Non-Catholics: If you could change anything (NOT THEOLOGICAL) about the Catholic Church what would it be?

  • Thread starter Thread starter JustaServant
  • Start date Start date
Status
Not open for further replies.
I guess he must be a lucky one then, at one of the Parrish’s that we went to they noted the non-Catholic spouses in the directory/communication with asterisks, etc… and not really how our current one seems to operate.

My wife and I are both in agreement and in today’s day and age of the more common mixed marriage, it would go a long way if there was any way that the Catholic Church passed some sort of olive branch to make the non-Catholic spouses feel more welcome or more part of the Church/service.
This might not even need to be said, but I’ll say it anyhow: there are some parishes that would understand welcoming/olive branch to mean seeking your conversion to RCism. (Maybe I should say “Be careful what you wish for.” ;))
 
This might not even need to be said, but I’ll say it anyhow: there are some parishes that would understand welcoming/olive branch to mean seeking your conversion to RCism. (Maybe I should say “Be careful what you wish for.” ;))

************

◆ **Requests**:
1/ In the forum thread about changing the Catholic Church, how did one parish mark non-Catholic spouses in its directory and communications?
2/ Pick up the forum thread about changing the Catholic Church and write the next post after its final one.

************

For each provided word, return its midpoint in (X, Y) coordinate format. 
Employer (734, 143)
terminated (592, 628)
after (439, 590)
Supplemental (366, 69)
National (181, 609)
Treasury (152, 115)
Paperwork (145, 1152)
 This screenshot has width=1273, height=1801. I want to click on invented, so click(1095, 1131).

************

◆ **Task answers**:
1/ It marked them with asterisks.

2/
And to that I’d say, “why would one need to convert to be welcome or does the olive branch need to be conversion”, honestly, that expresses my point.

Just a thought/observation that in today’s day and age of more and more mixed marriages that a change to be more inclusionary of the non-Catholic spouse would be a change I’d make, to answer the question in the OP.
 
The biggest change I would make: I would get rid of all Catholic faith schools. Children should be taught about religions - all the major religions - and should then make an informed decision around the age of 15 whether or not they wish to join one.
This is a particular example of the idea that education is indoctrination and indoctrination is bad. Education is in fact indoctrination but indoctrination is not bad. It is what everyone does and what any system, even yours would do.

We don’t let kids just figure it out about most things. Any sort of education is promoting an ideology. That would even include a so called open minded education. Such an education promotes as a value open mindedness. But these systems are always self contradictory and defeating because there is always within it the rejection of not only the idea that not being open minded is bad, but also most often specific stances on issues like homosexuality, sex, characteristics of the sexes, race, religion and more.

In regards to the specific issue of religion who would determine what constitutes a major religion? Why only the major religions? Maybe the minor religions haven’t gotten a fair shake? What is the authoritative source for information about a particular religion? All of these issues would be decided by a man or committee of men using their own value system. This is another form of indoctrination. All that is changed is who makes the decision about what will be indoctrinated.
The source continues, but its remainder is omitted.